The most used target property for TVB models is the correlation between empirical and simulated FC, and this could be the first test to do. Other, probably better, target properties exist (including local features such as time series spectra and excitability).
Systemic low frequency oscillations (those removed by rapidtide), inflate FC over time https://pubmed.ncbi.nlm.nih.gov/38898230/. So a TVB fit of FC inflated by sLFOs will lead to estimating modulations in neuronal activity, when it’s actually not likely the case.
Another relevant variable is the resting state hemodynamic response function https://ebrains.eu/data-tools-services/tools/rshrf. This is the object of another GSoC project, for the moment you can go ahead with rapidtide. The final pipeline should ideally include this step (to be performed after rapidtide and after processing).
All the best
Thanks!
The best example of the network effect of blood arrival time is given in this paper
and in the analysis I made and reported below, showing that blood arrival time alone can give e fit with the empirical FC equally good if not slightly better than TVB.

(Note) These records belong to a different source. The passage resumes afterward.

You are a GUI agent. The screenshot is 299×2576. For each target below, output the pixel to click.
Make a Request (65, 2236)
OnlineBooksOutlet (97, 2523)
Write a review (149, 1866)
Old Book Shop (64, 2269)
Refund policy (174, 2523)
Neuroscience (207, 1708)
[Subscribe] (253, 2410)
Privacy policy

On the other hand neuronal modeling and vascular delays provide independent contributions in predicting the empirical FC. This simply means that all these factors contribute, in a complementary way. And there definitely is a (causal) link between plumbing and neuronal activity in the brain. Still, modulations to FC are certainly also due to modulations in vascularization.
The core question of the project, rather than “how is FC changed?”, which we know already, is “how do neural parameters estimated by TVB fitting change when the target empirical FC matrix is obtained after correcting for systemic low frequency oscillations and blood arrival time?”.